*** Opening of TASK INPUT ***

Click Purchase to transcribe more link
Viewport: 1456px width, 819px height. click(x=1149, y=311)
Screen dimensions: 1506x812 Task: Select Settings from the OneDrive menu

*** Close of TASK INPUT ***
*** Opening of TASK INPUT ***

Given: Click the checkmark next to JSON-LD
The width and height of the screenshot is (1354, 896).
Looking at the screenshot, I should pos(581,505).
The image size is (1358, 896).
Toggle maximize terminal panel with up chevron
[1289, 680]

*** Close of TASK INPUT ***

WORK ORDER => Could you restate, word for word, the lines above from the one with "Click Purchase to transcribe more link" to the one with "Screen dimensions: 1506x812", both included?

ANSWER TO THIS EXERCISE =>
Click Purchase to transcribe more link
Viewport: 1456px width, 819px height. click(x=1149, y=311)
Screen dimensions: 1506x812 Task: Select Settings from the OneDrive menu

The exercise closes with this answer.